# [What needs to be done]
In the editorial on drug crisis funding, rewrite the passage from "Funding must keep" to "Athens and Guernsey." with "Ohio State University" changed to "OSU".

# [Text section]
——————
Funding must keep up with evolving drug plague
According to the Centers for Disease Control and Prevention, 39.2 of every 100,000 deaths in Ohio in 2017 were opioid-related overdoses. That rate is second only to West Virginia’s. To combat the problem, Ohio State University will lead a group of experts and six universities in spending a $65.9 million federal research grant to further study it.
Ohio’s study will focus on 19 counties — the two closest to our region being Athens and Guernsey.
In expressing his hopes for the study, Gov. Mike DeWine made adjustments to language that demonstrate he understands such an effort might be a step behind the game.
DeWine said he hopes Ohio can “expand its efforts to address the substance use crisis that is taking a toll on families across the state in a comprehensive, collaborative way.” Notice his use of “substance” rather than “opioid.”
Make no mistake, opioids — or, rather, the synthetic opioid fentanyl and other similar drugs — are, indeed still taking a vicious toll on our region. Across the river, West Virginia University researchers said deaths blamed on fentanyl increased 122 percent from 2005 to 2017. But given changes in trend noticed by local law enforcement officials, one must wonder whether those numbers will change when figures from 2018 and 2019 are analyzed. Will the number of deaths decrease, but use of methamphetamines increase, for example?
Ohio State President Michael Drake said the study is intended to find solutions to the opioid crisis and scale them up quickly in order to help as many people as quickly as possible, according to the Columbus Dispatch.
“Quickly” is the operative word, but researchers must be careful not to focus too much on the original problem without also addressing the manner in which substance abuse in our region has already evolved.
——————
# [Raw data]
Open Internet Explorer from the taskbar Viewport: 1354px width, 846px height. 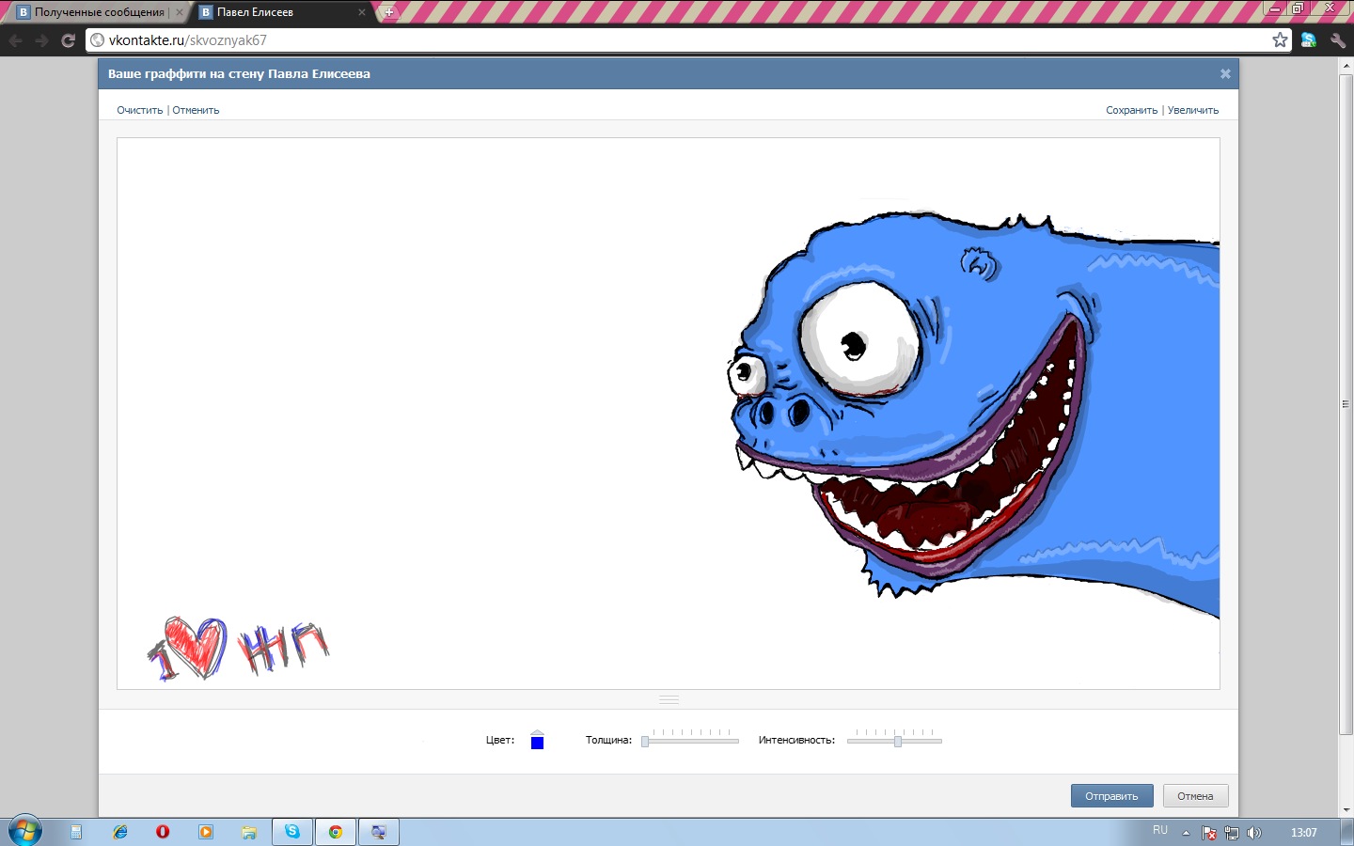click(x=119, y=832)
——————
# [Solved problem]
Funding must keep up with evolving drug plague
According to the Centers for Disease Control and Prevention, 39.2 of every 100,000 deaths in Ohio in 2017 were opioid-related overdoses. That rate is second only to West Virginia’s. To combat the problem, OSU will lead a group of experts and six universities in spending a $65.9 million federal research grant to further study it.
Ohio’s study will focus on 19 counties — the two closest to our region being Athens and Guernsey.